The University of Ottawa Heart Institute recently made public a preprint of ongoing research in which false data led to a finding of a vast inflation of cases of myocarditis following COVID-19 vaccinations. This false data was quickly picked up by vaccine hesitant groups to validate false beliefs that the COVID-19 vaccines are deadly. 

The institute offered seven sentences on their website to serve as an apology for this error. Before the release of this statement, the Fulcrum was in communication with the institute to get a fuller explanation of the error and its damages to vaccine trust: however, following the release of the statement, the institute’s employees were told to refer media to the statement.  

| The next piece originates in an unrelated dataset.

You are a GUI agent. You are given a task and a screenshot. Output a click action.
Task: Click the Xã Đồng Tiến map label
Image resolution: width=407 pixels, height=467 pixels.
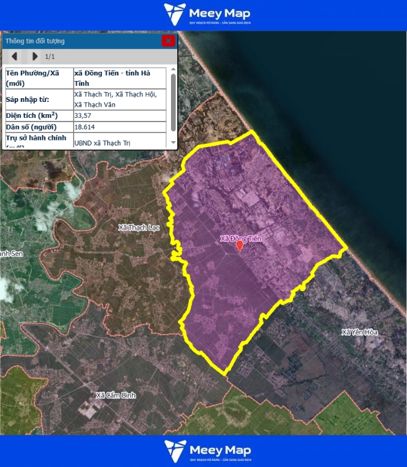[x=241, y=238]
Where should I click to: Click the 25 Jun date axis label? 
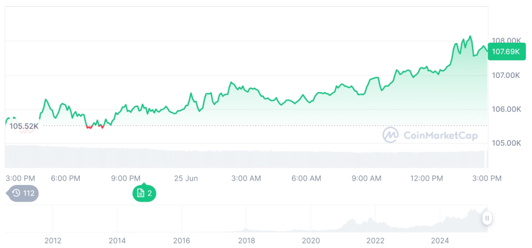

This seven sentence apology has not reached the dark corners of the internet that the institute’s false publication has. The false data they distributed is still being used by anti-vax movements to question the U of O’s decision to require vaccinations while simultaneously publishing research seemingly proving a danger. 

The brief statement makes apologies for spreading misinformation and issues a direct apology to “Ottawa Public Health (OPH) for our miscalculation of Pfizer and Moderna vaccines administered in Ottawa from June to July 2021.” 

The statement also includes an invitation for those still unvaccinated to please do so. But this part of the statement feels like a hollow gesture, knowing that the institute has done little else to combat the misinformation it helped to spread less than a month ago. 

The institute’s research has an obligation to heart health above vaccination, and this is not a problem. But for the constant reminders of “unprecedented times” we all receive, it seems a simple mistake such as a miscalculation should have been reviewed before sharing findings which imply such wildly inflated cases of a medical emergency. 

In such unprecedented times, a calculated statement in place of an actual media campaign confronting and disproving the misinformation simply does not cut it. The wider publication of truth than that of misinformation seems like the least that could have been done in this case. 

Yes, apologize to OPH for setting off alarm bells with false data, apologize for the spread of misinformation, but spread that apology and those corrections as far as you can. 

Don’t add a tab to your website and call it a day. 

Twitter searches for the University of Ottawa still turn up new mentions of the false data as proof that people are justified in not getting vaccinated. There will be signs bearing the false information you released at the next maskless protest. So do more.